James Starks' average salary of $3 million is tied for 15th with Baltimore's Justin Forsett on the RB pay-scale list. Geoff Burke/USA TODAY Sports

BOCA RATON, Fla. -- If $6 million over two years seems a bit pricey for James Starks, the Green Bay Packers could get out from under the deal the running back signed last week after one season without taking much of a salary-cap hit.

The way Starks’ contract is structured, they could release him after one year and save $3 million on their 2017 salary cap if he didn’t repeat his performance from last season, when he set a career high for rushing yards (601), receptions (43), receiving yards (392) and touchdowns (five).

Starks will turn 31 years old shortly after the 2016 season ends.
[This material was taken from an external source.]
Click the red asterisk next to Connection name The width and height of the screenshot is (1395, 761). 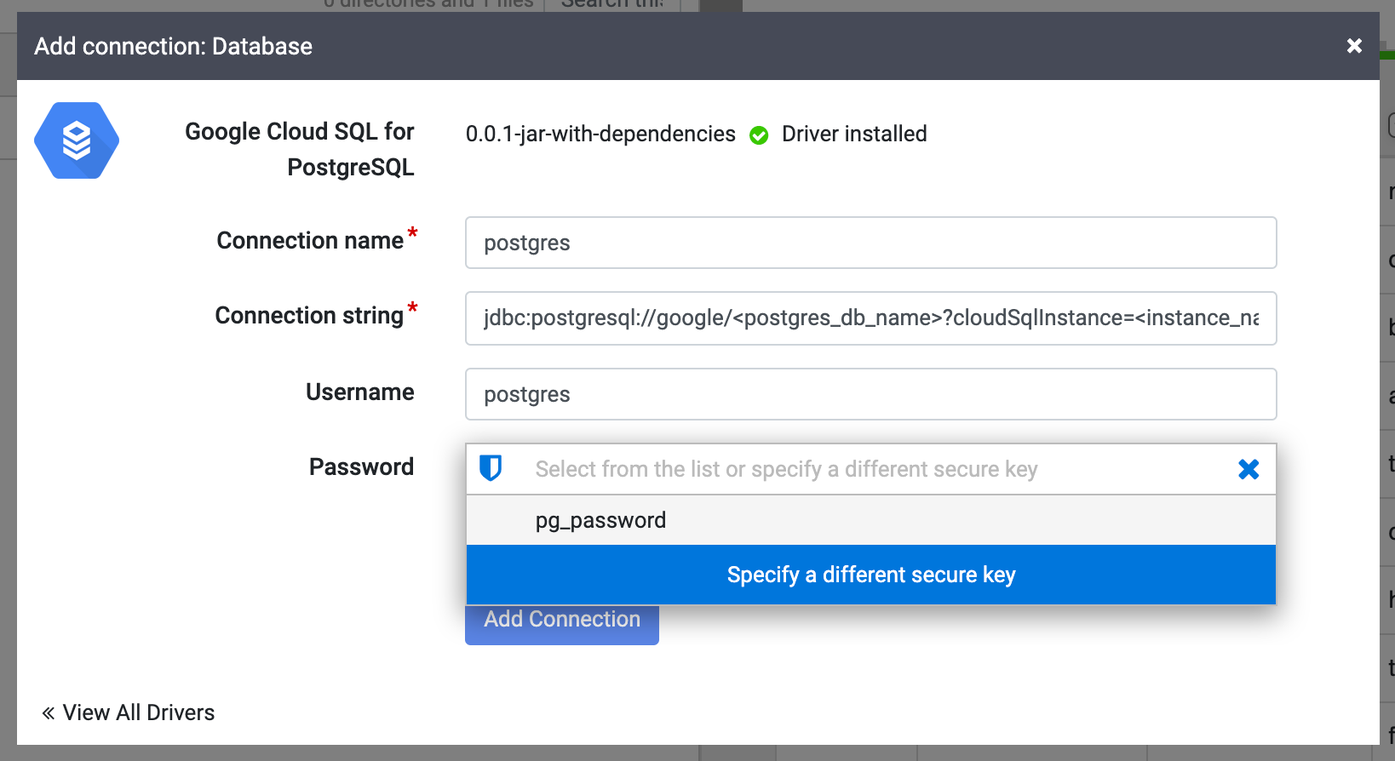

If the Packers wanted to move before next season, they would only be on the hook for $750,000 of his prorated signing bonus on the 2017 cap. His $3 million in pay (base salary plus bonuses) would be wiped off their books.
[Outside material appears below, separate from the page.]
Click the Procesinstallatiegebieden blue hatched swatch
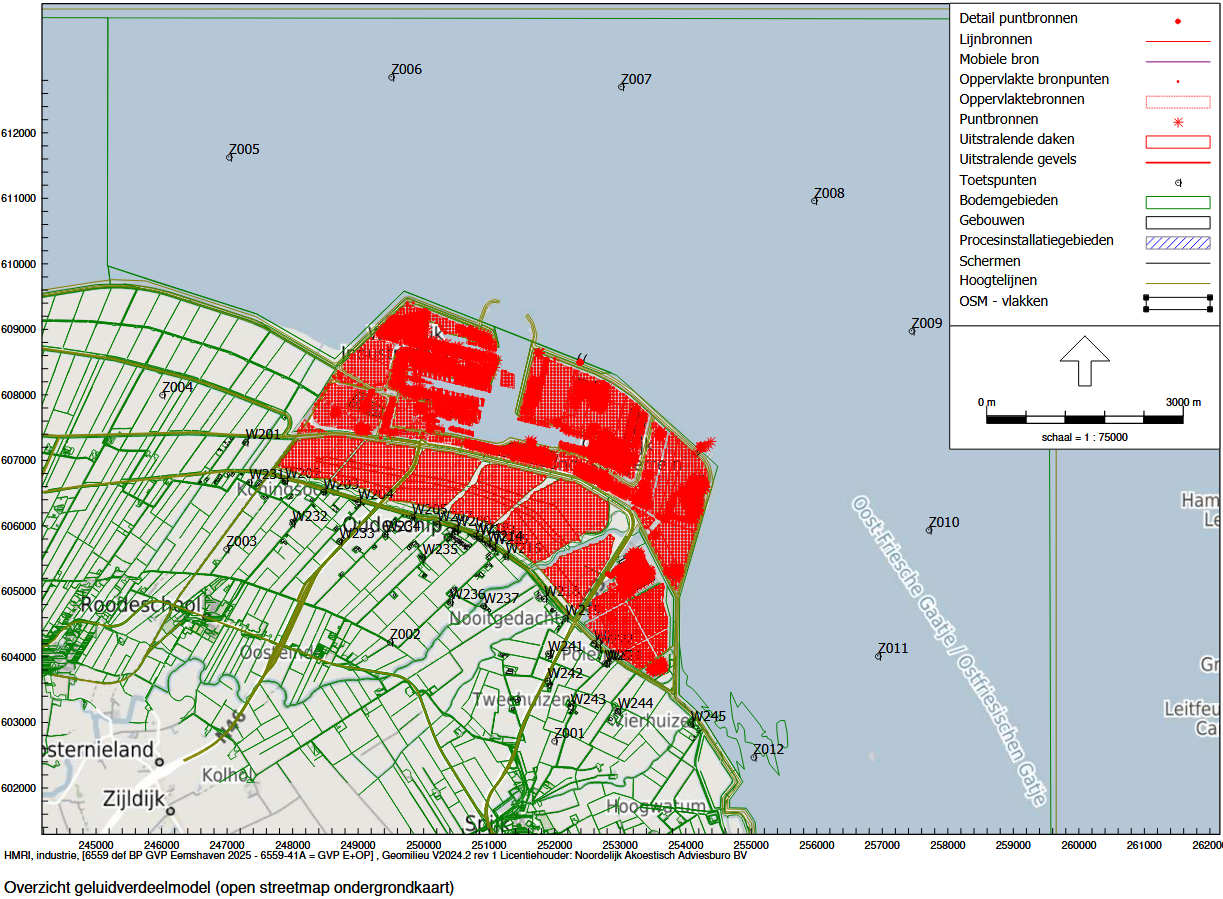 1177,243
His average salary of $3 million is tied for 15th with Baltimore’s Justin Forsett on the running-back pay-scale list.

Packers general manager Ted Thompson has not spoken publicly since free agency began, but he’s expected to be available to discuss his moves -- re-signing only his own players and no one from another team -- this week at the NFL annual meetings.

Here’s a breakdown of Starks’ deal:

2016

  • Cash value: $3 million

  • Salary-cap charge: $2.25 million

  • Signing bonus: $1.5 million

  • Roster bonus: Up to $300,000 ($18,750 per game active)

  • Workout bonus: $100,000

  • Base salary: $1.1 million

  • Incentives: Up to $600,000 for Pro Bowl, certain rushing totals (considered not likely to be earned for salary-cap purposes).

2017

  • Cash value: $3 million

  • Salary-cap charge: $3.75 million

  • Roster bonus: Up to $300,000 ($18,750 per game active)

  • Workout bonus: $100,000

  • Base salary: $2.6 million

  • Incentives: Up to $600,000 for Pro Bowl, certain rushing totals (considered not likely to be earned for salary-cap purposes).